DTW anchor indexing problem due to non-integer TTS sample rate * shift (was: Systematic negative bias observable in longer audios)

ozdefir commented 8 years ago

With longer audios I observe a consistent negative bias which increases gradually towards the end. To make sure it's not a playback issue I tested with Audacity which confirmed the observation. Examples:

https://readiance.org/finetuneas/librivox/the-brothers-karamazov-by-fyodor-dostoyevsky/40-book-6-chapter-2-the-duel-the https://readiance.org/finetuneas/librivox/childrens-short-works-vol-011-by-various/the-little-mermaid-childrens-short-works?g=s

The alignments are almost perfect, so I thought it could be due to floating point math or rounding.

ozdefir commented 8 years ago

You may want to know, I use mfcc_window_length=0.100 and mfcc_window_shift=0.025 With the default settings the deviation is smaller but it's still there.

readbeyond commented 8 years ago

I think that the most likely explanation is that the audio file contains a tail ("End of Chapter Two of Book Six etc."), rather than rounding errors.

I see that you created an "END" fragment, but I guess it is not enough for the DTW algorithm to correctly "exclude" the tail.

To confirm this, I downloaded the MP3 and the XHTML file, and run aeneas twice:

without any head/tail parameter;
then, specifying the audio/tail duration.

In the second case, I got a perfect sync map, as expected.

Of course, your observation still hints at the problem of reliably identifying the head/tail of audio files, which is not 100% resolved with the current approach.

EDIT: attaching a ZIP with the resulting JSON files, in case you want to check. karamazov.zip

readbeyond commented 8 years ago

I changed the issue title to better reflect the issue at hand.

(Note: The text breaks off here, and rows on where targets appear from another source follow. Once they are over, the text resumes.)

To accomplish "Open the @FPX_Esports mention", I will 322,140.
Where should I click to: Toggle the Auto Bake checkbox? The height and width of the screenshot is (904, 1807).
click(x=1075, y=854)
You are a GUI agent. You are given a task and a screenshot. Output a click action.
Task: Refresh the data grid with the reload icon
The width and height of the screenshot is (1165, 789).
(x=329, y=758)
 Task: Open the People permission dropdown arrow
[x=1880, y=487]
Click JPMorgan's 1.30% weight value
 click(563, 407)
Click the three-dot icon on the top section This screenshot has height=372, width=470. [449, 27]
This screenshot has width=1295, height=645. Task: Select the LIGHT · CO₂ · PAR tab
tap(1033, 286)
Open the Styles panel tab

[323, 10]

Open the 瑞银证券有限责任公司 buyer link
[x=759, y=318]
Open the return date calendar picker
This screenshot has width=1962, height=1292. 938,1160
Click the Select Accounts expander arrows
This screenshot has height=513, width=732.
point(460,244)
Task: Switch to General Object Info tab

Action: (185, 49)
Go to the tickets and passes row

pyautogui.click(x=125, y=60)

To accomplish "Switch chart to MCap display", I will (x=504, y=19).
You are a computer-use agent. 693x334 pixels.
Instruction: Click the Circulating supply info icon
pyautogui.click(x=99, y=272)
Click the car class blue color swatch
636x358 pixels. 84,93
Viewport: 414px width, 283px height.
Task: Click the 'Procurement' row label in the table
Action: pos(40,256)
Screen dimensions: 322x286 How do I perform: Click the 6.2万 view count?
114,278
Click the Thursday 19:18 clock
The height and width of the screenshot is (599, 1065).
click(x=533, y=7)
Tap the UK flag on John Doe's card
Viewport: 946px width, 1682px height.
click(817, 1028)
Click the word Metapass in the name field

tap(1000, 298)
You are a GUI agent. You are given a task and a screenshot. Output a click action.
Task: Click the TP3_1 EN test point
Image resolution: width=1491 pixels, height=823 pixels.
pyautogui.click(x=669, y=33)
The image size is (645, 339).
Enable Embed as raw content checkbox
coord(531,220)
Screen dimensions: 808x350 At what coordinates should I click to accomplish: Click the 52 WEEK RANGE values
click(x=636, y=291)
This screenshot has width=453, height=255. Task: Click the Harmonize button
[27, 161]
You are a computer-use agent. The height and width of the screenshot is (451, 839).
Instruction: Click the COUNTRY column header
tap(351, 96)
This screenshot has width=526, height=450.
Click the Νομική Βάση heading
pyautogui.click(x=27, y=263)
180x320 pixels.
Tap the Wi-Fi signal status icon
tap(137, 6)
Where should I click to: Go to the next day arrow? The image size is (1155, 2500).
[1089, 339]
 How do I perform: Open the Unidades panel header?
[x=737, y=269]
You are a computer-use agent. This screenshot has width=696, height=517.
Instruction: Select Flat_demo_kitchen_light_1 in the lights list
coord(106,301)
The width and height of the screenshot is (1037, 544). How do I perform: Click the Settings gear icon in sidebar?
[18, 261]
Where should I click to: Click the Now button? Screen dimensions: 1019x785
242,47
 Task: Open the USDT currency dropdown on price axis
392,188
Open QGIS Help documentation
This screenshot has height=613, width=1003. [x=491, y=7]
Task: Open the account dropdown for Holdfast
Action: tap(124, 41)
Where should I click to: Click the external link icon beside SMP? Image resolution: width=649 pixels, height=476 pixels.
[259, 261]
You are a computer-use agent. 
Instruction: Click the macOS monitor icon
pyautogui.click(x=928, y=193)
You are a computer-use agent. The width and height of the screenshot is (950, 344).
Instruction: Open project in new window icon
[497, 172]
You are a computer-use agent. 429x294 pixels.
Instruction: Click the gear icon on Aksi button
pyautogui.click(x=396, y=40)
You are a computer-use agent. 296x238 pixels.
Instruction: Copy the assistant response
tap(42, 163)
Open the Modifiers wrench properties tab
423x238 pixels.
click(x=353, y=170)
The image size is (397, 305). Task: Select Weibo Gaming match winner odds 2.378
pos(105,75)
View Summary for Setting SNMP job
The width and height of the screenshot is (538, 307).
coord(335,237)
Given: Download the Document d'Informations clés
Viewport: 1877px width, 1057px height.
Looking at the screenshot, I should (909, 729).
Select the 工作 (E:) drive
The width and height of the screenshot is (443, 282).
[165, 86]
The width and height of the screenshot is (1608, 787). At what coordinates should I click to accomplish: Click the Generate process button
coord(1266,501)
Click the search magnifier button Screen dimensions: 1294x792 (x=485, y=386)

ozdefir commented 8 years ago

The "END" fragments that you see on those pages aren't present in the syncmaps, they are added by JS for convenience.

The problem isn't about heads and tails. They are fixed separately before the alignment.

After some empirical work I noticed that the deviation depends on the window shift. When it's multiples of 0.020 (as in the default value of 0.040) there is no deviation. But it peaks slightly before these values (e.g. 0.039), which suggests a modulo effect.

If I'm not misreading it the reason is this line in the dtw module:

anchor_indices = numpy.array([int(a[0] / mws) for a in synt_anchors])

The user-entered window shift value is used directly. Instead one that corresponds to the frame rate (synth) should be used: actual_mws = int(mws*sample_rate)/sample_rate

Since espeak outputs have 22050 sample rate by default, multiples of 0.020 result in integers and aren't affected by truncation.

readbeyond commented 8 years ago

Hi,

I misunderstood the initial description, and having run my experiments with the default window length/shift parameters, I did not reproduce the issue. My bad.

Now I see the issue, and yes, it occurs when

mfcc_shift * sample_rate(tts)

is not an integer. Since sample_rate(espeak)=22050, this imples mfcc_shift multiple of 0.020s.

Initially I thought this would simply inject a spurious shift of at most mfcc_shift into the timings since it offsets the anchor index by 1, but actually the story is more complex.

By comparing two runs, with window length/shift = (0.100, 0.040) and (0.100, 0.025) respectively, one can see that:

my initial thought of a simple 0 or mfcc_shift delay is clearly wrong;
it is not a simple accumulation effect either. In fact, computing the sequence of differences for the fragment begin or end times between 0.040 and 0.025 output, the differences are not monotonically increasing. This is because while the shift in the anchor time is monotonically increasing, there is the DTW algorithm running in cascade after it, and its output is not "monotonically related" to the anchor points.

I tested (also on the Karamazov file) the fix you propose to dtw.py, and it seems to solve the issue, as one expects, since it brings the anchor point closer to where it should be.

Considering that aeneas now supports different TTS engines, I feel that the only elegant fix for this issue consists in adding a new step: downsampling the TTS output to 16000 Hz, as it will ensure that the above product is integer, for any value of mfcc_shift multiple of 0.001s.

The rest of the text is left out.